Validation Strategy & Leakage Prevention¶

Purpose¶

Document the temporal validation discipline, leakage prevention rules, and how they are enforced in code and tested. This is one of the most critical design constraints in the system.

Why temporal validation is mandatory¶

Football match data is strictly ordered in time. Using random cross-validation is a systematic error: a random split allows future matches to appear in the training set, producing inflated metrics that do not reflect real performance. This is not theoretical — it is a structural bias that makes models appear better than they are.

Rule: train on the past, evaluate on the future. Nothing else is valid.

Why random CV fails for this task¶

Consider a random 80/20 split on matches from 2018–2024:

Training set contains matches from January 2023.
Test set contains matches from December 2022.
Rolling form features were computed using a future match.
Result: inflated accuracy, model is overfit to temporal artifacts.

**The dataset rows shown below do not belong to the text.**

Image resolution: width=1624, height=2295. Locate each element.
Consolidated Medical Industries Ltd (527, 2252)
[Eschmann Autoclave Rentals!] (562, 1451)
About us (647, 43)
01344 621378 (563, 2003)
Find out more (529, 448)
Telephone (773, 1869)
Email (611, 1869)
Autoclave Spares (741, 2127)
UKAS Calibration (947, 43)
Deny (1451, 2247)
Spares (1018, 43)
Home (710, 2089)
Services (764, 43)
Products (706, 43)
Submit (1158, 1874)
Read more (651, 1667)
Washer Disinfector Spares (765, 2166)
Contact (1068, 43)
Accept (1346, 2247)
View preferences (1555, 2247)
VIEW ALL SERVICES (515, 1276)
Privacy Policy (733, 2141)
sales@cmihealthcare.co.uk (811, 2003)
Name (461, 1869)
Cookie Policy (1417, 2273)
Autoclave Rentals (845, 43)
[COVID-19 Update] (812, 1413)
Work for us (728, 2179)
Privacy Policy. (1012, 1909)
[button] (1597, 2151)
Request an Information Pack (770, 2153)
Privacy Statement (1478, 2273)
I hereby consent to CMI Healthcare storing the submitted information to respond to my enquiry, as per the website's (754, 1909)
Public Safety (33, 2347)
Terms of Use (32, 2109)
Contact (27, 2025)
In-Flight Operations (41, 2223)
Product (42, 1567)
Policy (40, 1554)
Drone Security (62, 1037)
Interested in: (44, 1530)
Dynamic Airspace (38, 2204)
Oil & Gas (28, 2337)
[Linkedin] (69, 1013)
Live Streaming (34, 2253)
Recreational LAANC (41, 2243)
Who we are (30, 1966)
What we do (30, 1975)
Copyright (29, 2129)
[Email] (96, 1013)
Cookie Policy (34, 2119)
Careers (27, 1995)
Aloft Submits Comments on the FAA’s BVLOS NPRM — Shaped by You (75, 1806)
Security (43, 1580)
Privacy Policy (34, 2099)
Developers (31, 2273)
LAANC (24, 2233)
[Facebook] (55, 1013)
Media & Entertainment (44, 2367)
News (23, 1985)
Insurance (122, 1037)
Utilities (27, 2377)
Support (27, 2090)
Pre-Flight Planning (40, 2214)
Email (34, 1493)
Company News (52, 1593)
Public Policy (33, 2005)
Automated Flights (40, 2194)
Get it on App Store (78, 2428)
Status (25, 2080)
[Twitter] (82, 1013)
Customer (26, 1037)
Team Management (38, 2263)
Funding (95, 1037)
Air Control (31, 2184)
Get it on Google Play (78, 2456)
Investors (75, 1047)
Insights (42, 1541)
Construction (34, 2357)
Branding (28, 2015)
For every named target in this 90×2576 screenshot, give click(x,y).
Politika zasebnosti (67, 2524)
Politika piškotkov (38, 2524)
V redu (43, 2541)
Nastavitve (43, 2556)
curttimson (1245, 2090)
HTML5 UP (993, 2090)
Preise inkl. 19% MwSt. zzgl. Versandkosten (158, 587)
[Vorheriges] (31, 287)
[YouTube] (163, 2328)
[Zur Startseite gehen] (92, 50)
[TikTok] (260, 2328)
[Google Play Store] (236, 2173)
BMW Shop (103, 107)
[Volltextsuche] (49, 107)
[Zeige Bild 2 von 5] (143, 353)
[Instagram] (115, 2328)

Random CV also fails because team form, league competitiveness, and tactical patterns drift across seasons. A model that scores well on a random holdout may fail on next season's data.

Validation approach¶

Temporal holdout split¶

Time ──────────────────────────────────────────────────────►
│  Training region            │  Holdout (test set)        │
│  matches before test_start  │  matches from test_start   │
│─────────────────────────────│────────────────────────────│
                              ▲
                        temporal.test_start
                        (defined in params.yaml)

Train: all matches before temporal.test_start
Test (holdout): all matches from temporal.test_start onward

The test set is touched once, at final evaluation only. No hyperparameter decisions are made using the test set.

Walk-forward CV folds¶

For hyperparameter tuning, walk-forward cross-validation is used. Folds are generated between temporal.folds_start_year and temporal.folds_end_year, where each fold's validation window is one year ahead of the training window:

Fold N: Train [folds_start_year … year N] → Val [year N+1]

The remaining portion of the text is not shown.